5.2 Pharmacokinetic properties
Human normal immunoglobulin is immediately and completely bioavailable in the recipient's circulation after intravenous administration. It is distributed relatively rapidly between plasma and extravascular fluid, after approximately 3 to 5 days equilibrium is reached between the intra- and extravascular compartments.
Human normal immunoglobulin has a half-life of about 31 days. This half-life may vary from patient to patient, in particular in primary immunodeficiency. IgG and IgG-complexes are broken down in cells of the reticuloendothelial system.
The pharmacokinetic profile of Nanogam after infusions is comparable using 50 mg/ml and 100 mg/ml strength, following the same infusion rate (ml/kg/hr).
5.3 Preclinical safety data
5.3 Preclinical safety dataImmunoglobulins are normal constituents of the human body and hence conventional preclinical toxicity testing in animals is not feasible due to overloading of the circulation in acute toxicity testing and induction of antibodies in repeated dose studies.
6 PHARMACEUTICAL PARTICULARS
6.1 List of excipients
Glucose monohydrate
Water for injections
6.2 Incompatibilities
In the absence of compatibility studies, this medicinal product must not be given simultaneously with, before or after an administration of blood through the same infusion equipment, nor must it be mixed with other medicinal products or any other IVIg products.
6.3 Shelf life
3 years.
From a microbiological point of view, the product should be used immediately after puncturing of the rubber stopper. If not used immediately, in-use storage times and conditions prior to use are the responsibility of the user and would normally not be longer than 24 hours at 2 °C to 8 °C, unless puncturing has taken place in controlled and validated aseptic conditions.

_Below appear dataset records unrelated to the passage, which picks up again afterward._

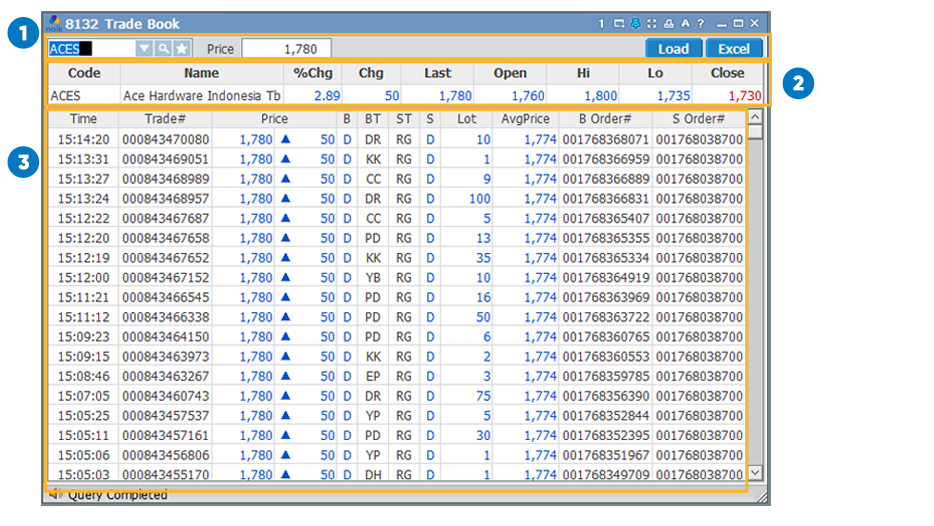Export trades with Excel button
This screenshot has height=526, width=934.
pyautogui.click(x=734, y=48)
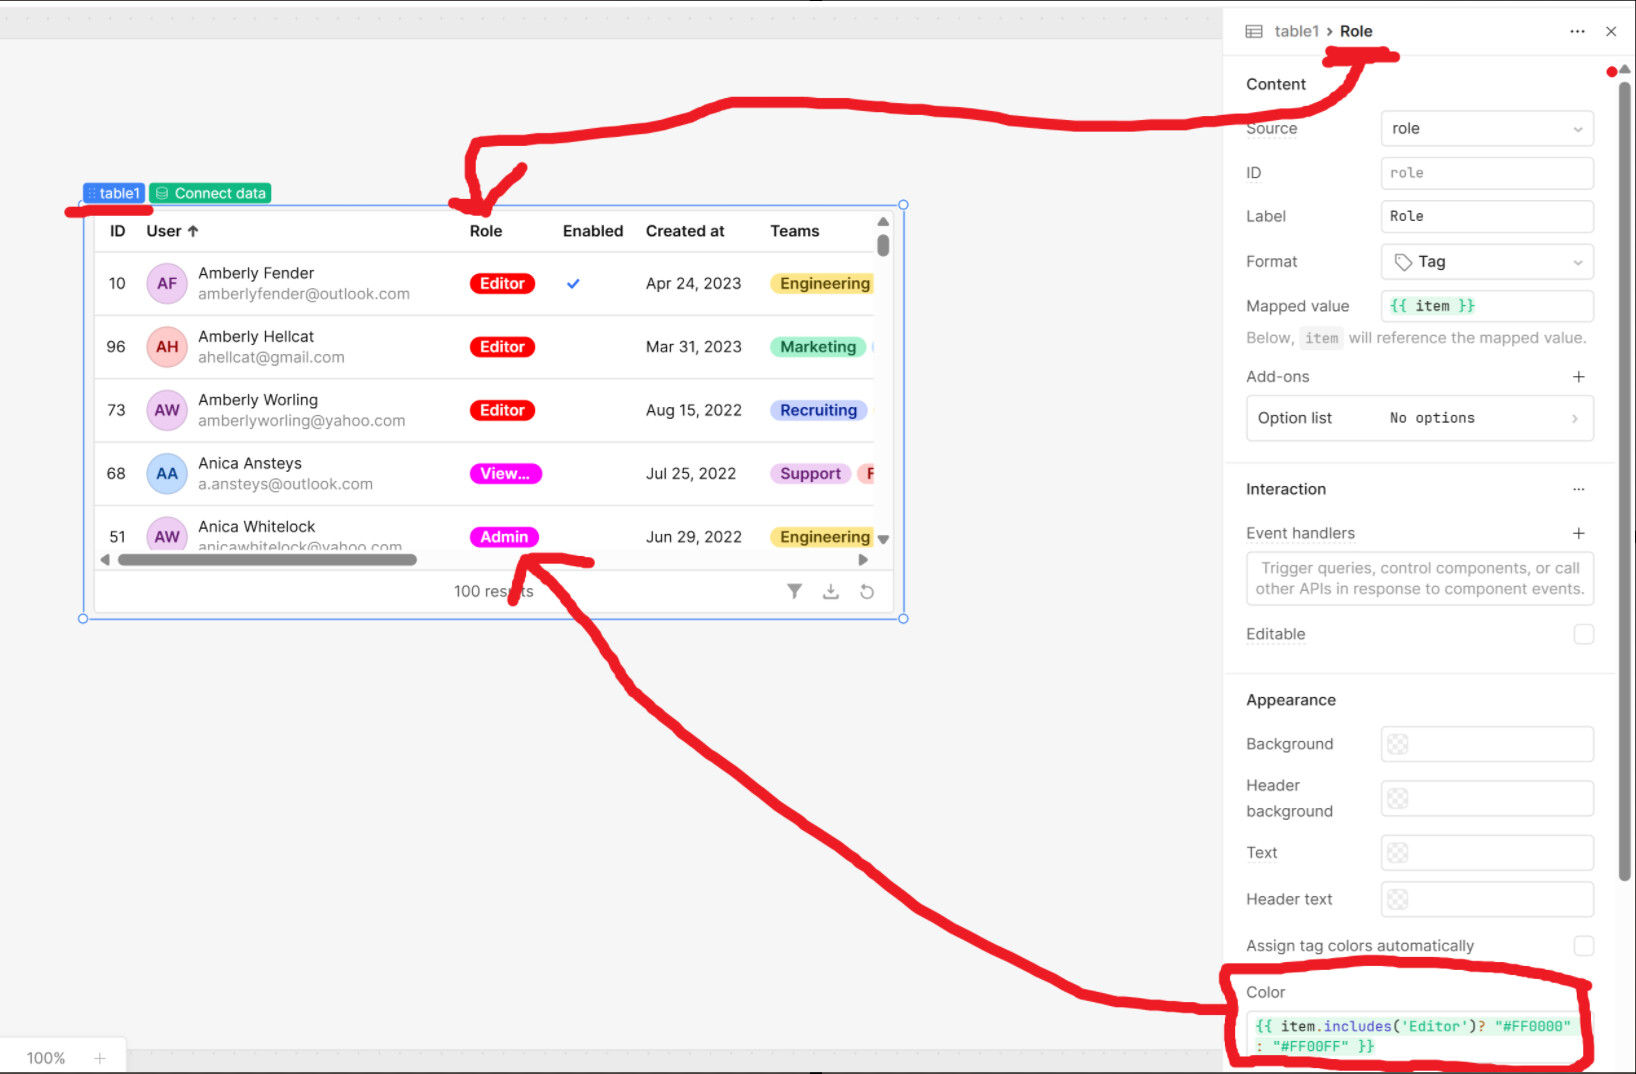This screenshot has height=1074, width=1636.
Task: Add a new add-on with plus icon
Action: (x=1578, y=377)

6.4 Special precautions for storage
Store in a refrigerator (2 °C – 8 °C). Do not freeze. Keep the vial in the outer carton in order to protect from light.

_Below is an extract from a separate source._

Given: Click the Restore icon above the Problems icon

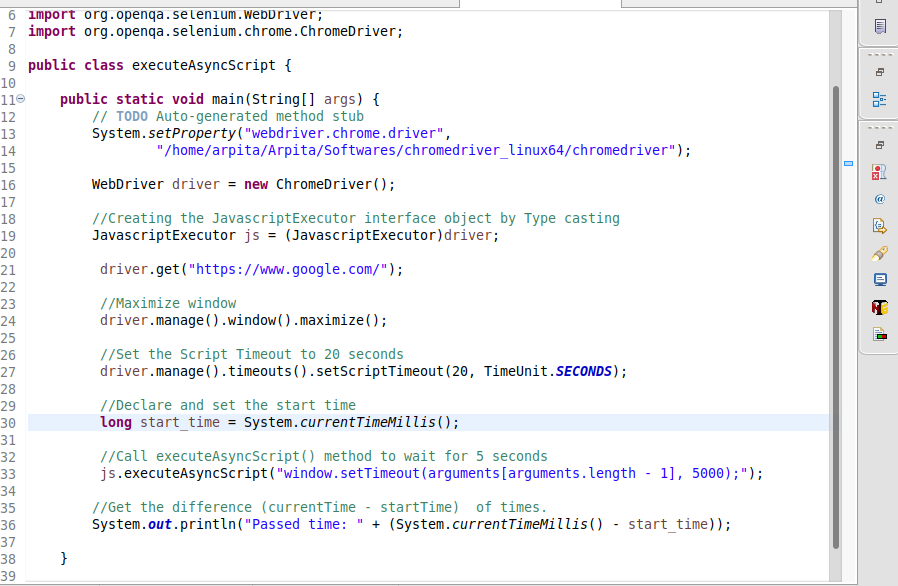Looking at the screenshot, I should pyautogui.click(x=879, y=144).
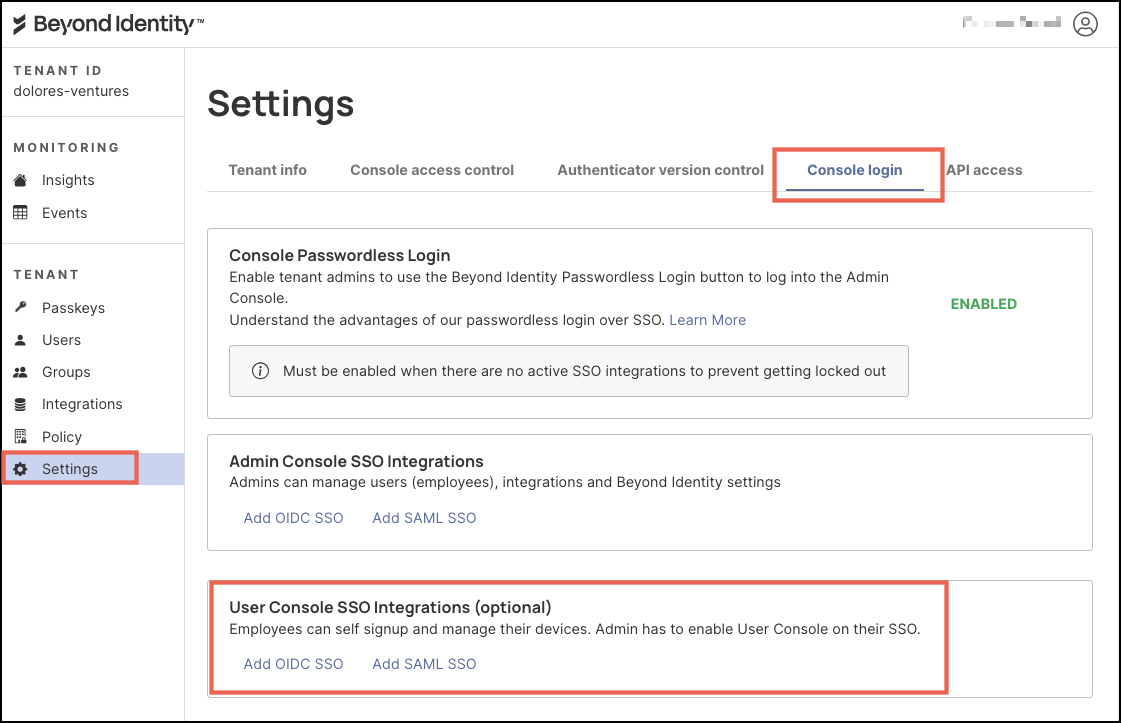Click the info icon in lockout notice
Image resolution: width=1121 pixels, height=723 pixels.
[260, 371]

Within its shelf life, the product may be stored at or below 25 °C for up to 6 months, without being refrigerated again. If not used during this period it must be discarded. The date when taken to room temperature should be marked on the package.
6.5 Nature and contents of container
20 ml (1 g) of solution in a vial (Type II glass) with a stopper (bromobutyl) and a seal.
50 ml (2.5 g) of solution in a vial (Type II glass) with a stopper (bromobutyl) and a seal.
100 ml (5 g) of solution in a vial (Type II glass) with a stopper (bromobutyl) and a seal.
200 ml (10 g) of solution in a vial (Type II glass) with a stopper (bromobutyl) and a seal.
400 ml (20 g) of solution in a vial (Type II glass) with a stopper (bromobutyl) and a seal.
To all of the above presentations a pack size of 1 applies.
Not all presentations may be marketed
6.6 Special precautions for disposal
6.6 Special precautions for disposalThe product should be brought to room or body temperature before use. The solution should be clear or slightly opalescent and colourless or pale yellow. Solutions that are cloudy or have deposits should not be used.
For patients receiving large quantities of Nanogam, it is also possible to transfer the contents of several vials to a single Ethyl Vinyl Acetate container (Clintec® EVA-parenteral nutrition container, Baxter, CE0123). These containers can be filled with Nanogam at a minimum of 20% up to a maximum of 80% of the total container volume for 500 ml and 1 L containers.
Use an aseptic technique for all the steps. For microbiological reasons, start the infusion as soon as possible after transfer of Nanogam into the EVA-container, but not later than 3 hours after the transfer.
Any unused medicinal product or waste material should be disposed of in accordance with local requirements.